Iseki 55HP half-track tractor
Yeah, well, "You can take the boy out of the farm, but you can't take the farm out of the boy". Sports cars, luxury cars... whatever. But a TRACTOR like this one - well, that's different! Hans got a picture of me as close to driving this baby as I'll ever get. As in, US$55,000 out of the box. Not to mention I have no place to use it.
There are lots of people who COULD use it who will never get to drive it, either. They could use a lot of our technology to help feed themselves, but it's too big a step from a hoe to a 55 HP bomb like this (A/C, tape deck, sound proof cab, etc.). And, they lack the infrasructure and economic /marketing strucures to utilize it's potential.
Most of them lack food as well.
This is another symptom of the widening gap between haves and have-nots in our world. The question is not only how long this unfair distribution of resources can go on, but how long our labor-saving, techno-dependant food supply system can continue to meet our nutritional needs. Food prices have risen in the last 60 years, but the prices farmers get for their produce have risen hardly at all. Some are even lower. Increases have gone to suppliers of agricultural technology, and the processors and distributors of food. Farmers have survived by radically increasing output-per-person. The system requires a lot of petroleum.

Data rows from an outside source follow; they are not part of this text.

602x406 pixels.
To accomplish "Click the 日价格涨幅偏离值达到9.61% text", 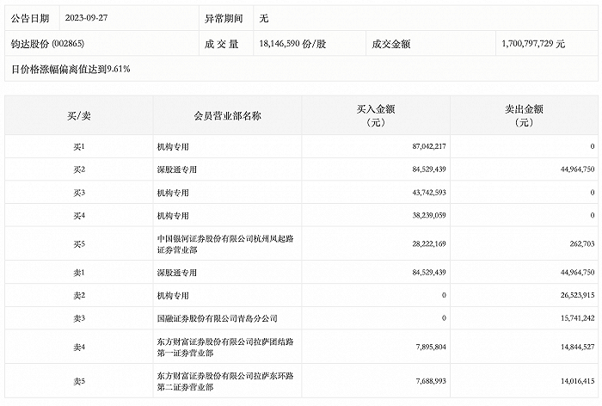I will tap(71, 69).
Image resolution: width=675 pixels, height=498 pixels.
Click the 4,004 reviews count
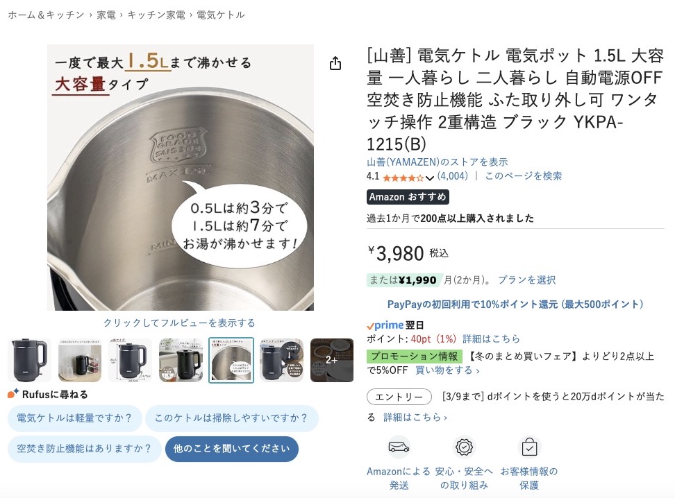pos(453,176)
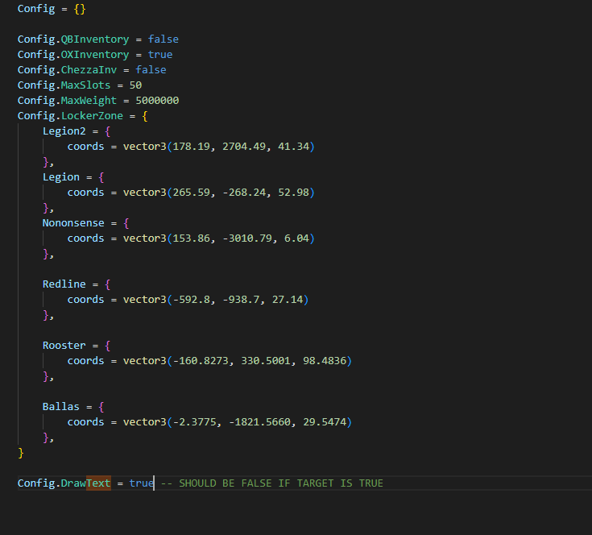Click the false value of Config.QBInventory
The image size is (592, 535).
pyautogui.click(x=163, y=39)
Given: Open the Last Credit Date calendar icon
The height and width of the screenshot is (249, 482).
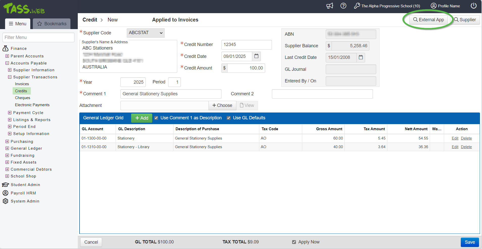Looking at the screenshot, I should point(361,57).
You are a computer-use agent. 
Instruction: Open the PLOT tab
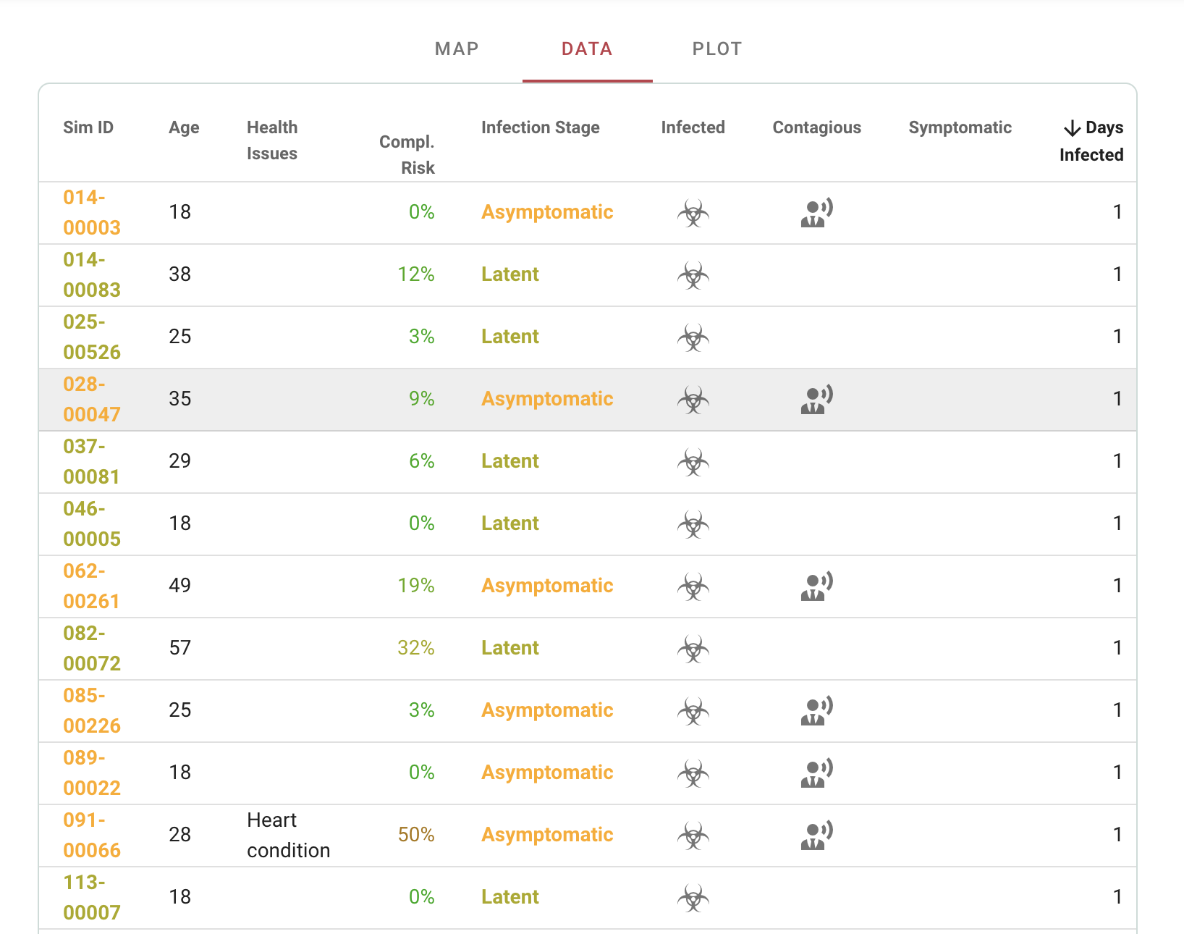[716, 49]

So, will this technology prove to be sustainable, or will the vexing problems it has spawned (soil depletion, antibiotic-resistant microbes, pollution, etc.) make radical changes necessary? Either way, I would feel better if the large portion of the population which neither knows nor cares where their food comes from, as long as prices don't increase, would take a more active interest, and help address these issues before a serious collapse of production occurs.

2 Comments:
Apart from the academic types who make their livings on complicated complaining, I can only imagine that those who DO wake up and think seriously about food will increasingly turn to survivalism when they realize that nothing short of being swept away by global famine and economic collapse will make the majority care enough to think seriously about the issue.
I think that if we start to buy and use local products we can help the locals to get a better price as well as cut out the middleman who are mostly responsible for the price situation. But the big question is not answerd: why are local producte more expensive than what we buy in big stores?